Recorded data
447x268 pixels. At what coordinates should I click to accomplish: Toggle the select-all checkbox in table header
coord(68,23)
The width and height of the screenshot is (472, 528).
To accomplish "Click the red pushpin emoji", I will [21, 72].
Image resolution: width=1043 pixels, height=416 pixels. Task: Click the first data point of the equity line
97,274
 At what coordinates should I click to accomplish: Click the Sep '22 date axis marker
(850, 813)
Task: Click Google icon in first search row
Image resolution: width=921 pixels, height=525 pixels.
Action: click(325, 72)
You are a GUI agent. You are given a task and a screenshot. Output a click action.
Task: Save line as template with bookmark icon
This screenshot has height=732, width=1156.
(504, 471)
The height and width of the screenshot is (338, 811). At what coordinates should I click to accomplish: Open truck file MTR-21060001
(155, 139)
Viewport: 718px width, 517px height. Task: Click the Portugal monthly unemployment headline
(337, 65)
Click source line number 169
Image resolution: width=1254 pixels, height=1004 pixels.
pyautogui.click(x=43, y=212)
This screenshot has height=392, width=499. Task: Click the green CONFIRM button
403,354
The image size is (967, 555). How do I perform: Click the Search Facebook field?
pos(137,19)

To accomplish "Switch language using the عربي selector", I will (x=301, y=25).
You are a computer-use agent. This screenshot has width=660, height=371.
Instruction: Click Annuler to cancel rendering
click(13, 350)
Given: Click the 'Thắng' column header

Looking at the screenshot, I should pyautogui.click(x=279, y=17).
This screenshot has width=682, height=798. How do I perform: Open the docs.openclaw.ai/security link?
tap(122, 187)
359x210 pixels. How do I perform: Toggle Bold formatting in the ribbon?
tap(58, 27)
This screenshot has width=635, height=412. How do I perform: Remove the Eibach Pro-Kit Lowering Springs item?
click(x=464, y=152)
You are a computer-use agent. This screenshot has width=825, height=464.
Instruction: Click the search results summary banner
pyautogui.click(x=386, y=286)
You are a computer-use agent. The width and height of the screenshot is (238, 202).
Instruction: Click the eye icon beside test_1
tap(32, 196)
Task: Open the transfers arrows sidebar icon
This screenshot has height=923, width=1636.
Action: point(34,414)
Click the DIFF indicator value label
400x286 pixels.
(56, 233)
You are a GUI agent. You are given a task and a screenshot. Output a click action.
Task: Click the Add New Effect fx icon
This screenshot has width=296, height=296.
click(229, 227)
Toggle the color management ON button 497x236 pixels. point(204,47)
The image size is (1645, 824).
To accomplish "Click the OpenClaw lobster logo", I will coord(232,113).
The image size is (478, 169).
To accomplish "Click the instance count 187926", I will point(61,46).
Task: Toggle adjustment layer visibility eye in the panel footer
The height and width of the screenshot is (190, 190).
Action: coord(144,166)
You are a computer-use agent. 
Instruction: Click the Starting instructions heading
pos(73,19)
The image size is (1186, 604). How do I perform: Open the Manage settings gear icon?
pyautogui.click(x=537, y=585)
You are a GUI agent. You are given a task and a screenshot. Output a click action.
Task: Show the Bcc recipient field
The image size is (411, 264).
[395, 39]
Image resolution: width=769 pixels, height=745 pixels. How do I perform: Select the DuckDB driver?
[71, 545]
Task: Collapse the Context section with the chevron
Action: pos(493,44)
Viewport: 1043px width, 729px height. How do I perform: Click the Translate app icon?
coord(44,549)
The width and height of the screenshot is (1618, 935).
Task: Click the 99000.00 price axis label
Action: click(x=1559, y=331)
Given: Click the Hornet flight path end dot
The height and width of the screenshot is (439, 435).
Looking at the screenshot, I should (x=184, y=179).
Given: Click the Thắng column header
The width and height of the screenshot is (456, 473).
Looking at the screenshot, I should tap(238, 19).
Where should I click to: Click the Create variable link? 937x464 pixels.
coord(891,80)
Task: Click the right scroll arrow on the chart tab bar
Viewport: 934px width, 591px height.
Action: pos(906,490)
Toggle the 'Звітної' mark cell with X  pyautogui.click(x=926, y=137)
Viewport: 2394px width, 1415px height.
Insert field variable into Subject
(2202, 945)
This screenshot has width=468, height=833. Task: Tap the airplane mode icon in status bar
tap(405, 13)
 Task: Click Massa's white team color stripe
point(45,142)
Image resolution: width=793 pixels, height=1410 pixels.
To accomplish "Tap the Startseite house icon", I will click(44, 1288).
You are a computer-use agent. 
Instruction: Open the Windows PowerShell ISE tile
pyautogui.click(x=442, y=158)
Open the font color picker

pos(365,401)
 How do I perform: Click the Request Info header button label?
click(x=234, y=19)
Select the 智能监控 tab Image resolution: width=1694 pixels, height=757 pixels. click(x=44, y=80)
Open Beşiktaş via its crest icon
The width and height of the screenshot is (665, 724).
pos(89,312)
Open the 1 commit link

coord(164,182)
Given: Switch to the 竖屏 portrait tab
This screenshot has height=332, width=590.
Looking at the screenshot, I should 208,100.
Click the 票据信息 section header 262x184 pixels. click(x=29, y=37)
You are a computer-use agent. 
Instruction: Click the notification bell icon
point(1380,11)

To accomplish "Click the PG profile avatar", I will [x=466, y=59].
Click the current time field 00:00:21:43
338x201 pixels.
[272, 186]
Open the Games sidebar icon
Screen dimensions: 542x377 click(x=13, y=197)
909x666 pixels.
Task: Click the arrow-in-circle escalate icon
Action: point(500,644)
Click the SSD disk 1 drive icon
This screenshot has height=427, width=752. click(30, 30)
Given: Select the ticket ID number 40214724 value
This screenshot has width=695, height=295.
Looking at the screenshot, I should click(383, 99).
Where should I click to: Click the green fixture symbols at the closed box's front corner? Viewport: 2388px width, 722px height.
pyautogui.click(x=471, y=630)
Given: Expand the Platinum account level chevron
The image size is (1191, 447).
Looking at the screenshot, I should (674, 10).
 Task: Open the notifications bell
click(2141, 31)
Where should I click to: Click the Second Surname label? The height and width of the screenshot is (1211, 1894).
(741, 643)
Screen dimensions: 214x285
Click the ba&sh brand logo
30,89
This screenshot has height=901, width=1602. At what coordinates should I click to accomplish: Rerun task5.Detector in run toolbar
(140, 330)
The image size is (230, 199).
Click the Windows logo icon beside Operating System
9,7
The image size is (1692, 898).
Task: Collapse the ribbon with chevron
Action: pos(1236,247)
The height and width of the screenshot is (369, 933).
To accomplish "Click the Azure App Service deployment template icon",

▶ Exercise task
Copy the material above line for line, with no changes.

▶ Response to this task
447x268 pixels. At what coordinates should I click to accomplish: Toggle the select-all checkbox in table header
coord(68,23)
The width and height of the screenshot is (472, 528).
To accomplish "Click the red pushpin emoji", I will [21, 72].
Image resolution: width=1043 pixels, height=416 pixels. Task: Click the first data point of the equity line
97,274
 At what coordinates should I click to accomplish: Click the Sep '22 date axis marker
(850, 813)
Task: Click Google icon in first search row
Image resolution: width=921 pixels, height=525 pixels.
Action: click(325, 72)
You are a GUI agent. You are given a task and a screenshot. Output a click action.
Task: Save line as template with bookmark icon
This screenshot has height=732, width=1156.
(504, 471)
The height and width of the screenshot is (338, 811). At what coordinates should I click to accomplish: Open truck file MTR-21060001
(155, 139)
Viewport: 718px width, 517px height. Task: Click the Portugal monthly unemployment headline
(337, 65)
Click source line number 169
Image resolution: width=1254 pixels, height=1004 pixels.
pyautogui.click(x=43, y=212)
This screenshot has height=392, width=499. Task: Click the green CONFIRM button
403,354
The image size is (967, 555). How do I perform: Click the Search Facebook field?
pos(137,19)

To accomplish "Switch language using the عربي selector", I will (x=301, y=25).
You are a computer-use agent. This screenshot has width=660, height=371.
Instruction: Click Annuler to cancel rendering
click(13, 350)
Given: Click the 'Thắng' column header

Looking at the screenshot, I should pyautogui.click(x=279, y=17).
This screenshot has width=682, height=798. How do I perform: Open the docs.openclaw.ai/security link?
tap(122, 187)
359x210 pixels. How do I perform: Toggle Bold formatting in the ribbon?
tap(58, 27)
This screenshot has width=635, height=412. How do I perform: Remove the Eibach Pro-Kit Lowering Springs item?
click(x=464, y=152)
You are a computer-use agent. This screenshot has width=825, height=464.
Instruction: Click the search results summary banner
pyautogui.click(x=386, y=286)
You are a computer-use agent. The width and height of the screenshot is (238, 202).
Instruction: Click the eye icon beside test_1
tap(32, 196)
Task: Open the transfers arrows sidebar icon
This screenshot has height=923, width=1636.
Action: point(34,414)
Click the DIFF indicator value label
400x286 pixels.
(56, 233)
You are a GUI agent. You are given a task and a screenshot. Output a click action.
Task: Click the Add New Effect fx icon
This screenshot has width=296, height=296.
click(229, 227)
Toggle the color management ON button 497x236 pixels. point(204,47)
The image size is (1645, 824).
To accomplish "Click the OpenClaw lobster logo", I will coord(232,113).
The image size is (478, 169).
To accomplish "Click the instance count 187926", I will point(61,46).
Task: Toggle adjustment layer visibility eye in the panel footer
The height and width of the screenshot is (190, 190).
Action: coord(144,166)
You are a computer-use agent. 
Instruction: Click the Starting instructions heading
pos(73,19)
The image size is (1186, 604). How do I perform: Open the Manage settings gear icon?
pyautogui.click(x=537, y=585)
You are a GUI agent. You are given a task and a screenshot. Output a click action.
Task: Show the Bcc recipient field
The image size is (411, 264).
[395, 39]
Image resolution: width=769 pixels, height=745 pixels. How do I perform: Select the DuckDB driver?
[71, 545]
Task: Collapse the Context section with the chevron
Action: pos(493,44)
Viewport: 1043px width, 729px height. How do I perform: Click the Translate app icon?
coord(44,549)
The width and height of the screenshot is (1618, 935).
Task: Click the 99000.00 price axis label
Action: click(x=1559, y=331)
Given: Click the Hornet flight path end dot
The height and width of the screenshot is (439, 435).
Looking at the screenshot, I should (x=184, y=179).
Given: Click the Thắng column header
The width and height of the screenshot is (456, 473).
Looking at the screenshot, I should tap(238, 19).
Where should I click to: Click the Create variable link? 937x464 pixels.
coord(891,80)
Task: Click the right scroll arrow on the chart tab bar
Viewport: 934px width, 591px height.
Action: pos(906,490)
Toggle the 'Звітної' mark cell with X  pyautogui.click(x=926, y=137)
Viewport: 2394px width, 1415px height.
Insert field variable into Subject
(2202, 945)
This screenshot has width=468, height=833. Task: Tap the airplane mode icon in status bar
tap(405, 13)
 Task: Click Massa's white team color stripe
point(45,142)
Image resolution: width=793 pixels, height=1410 pixels.
To accomplish "Tap the Startseite house icon", I will click(44, 1288).
You are a computer-use agent. 
Instruction: Open the Windows PowerShell ISE tile
pyautogui.click(x=442, y=158)
Open the font color picker

pos(365,401)
 How do I perform: Click the Request Info header button label?
click(x=234, y=19)
Select the 智能监控 tab Image resolution: width=1694 pixels, height=757 pixels. click(x=44, y=80)
Open Beşiktaş via its crest icon
The width and height of the screenshot is (665, 724).
pos(89,312)
Open the 1 commit link

coord(164,182)
Given: Switch to the 竖屏 portrait tab
This screenshot has height=332, width=590.
Looking at the screenshot, I should 208,100.
Click the 票据信息 section header 262x184 pixels. click(x=29, y=37)
You are a computer-use agent. 
Instruction: Click the notification bell icon
point(1380,11)

To accomplish "Click the PG profile avatar", I will [x=466, y=59].
Click the current time field 00:00:21:43
338x201 pixels.
[272, 186]
Open the Games sidebar icon
Screen dimensions: 542x377 click(x=13, y=197)
909x666 pixels.
Task: Click the arrow-in-circle escalate icon
Action: point(500,644)
Click the SSD disk 1 drive icon
This screenshot has height=427, width=752. click(30, 30)
Given: Select the ticket ID number 40214724 value
This screenshot has width=695, height=295.
Looking at the screenshot, I should click(383, 99).
Where should I click to: Click the green fixture symbols at the closed box's front corner? Viewport: 2388px width, 722px height.
pyautogui.click(x=471, y=630)
Given: Expand the Platinum account level chevron
The image size is (1191, 447).
Looking at the screenshot, I should (674, 10).
 Task: Open the notifications bell
click(2141, 31)
Where should I click to: Click the Second Surname label? The height and width of the screenshot is (1211, 1894).
(741, 643)
Screen dimensions: 214x285
Click the ba&sh brand logo
30,89
This screenshot has height=901, width=1602. At what coordinates should I click to accomplish: Rerun task5.Detector in run toolbar
(140, 330)
The image size is (230, 199).
Click the Windows logo icon beside Operating System
9,7
The image size is (1692, 898).
Task: Collapse the ribbon with chevron
Action: pos(1236,247)
The height and width of the screenshot is (369, 933).
To accomplish "Click the Azure App Service deployment template icon",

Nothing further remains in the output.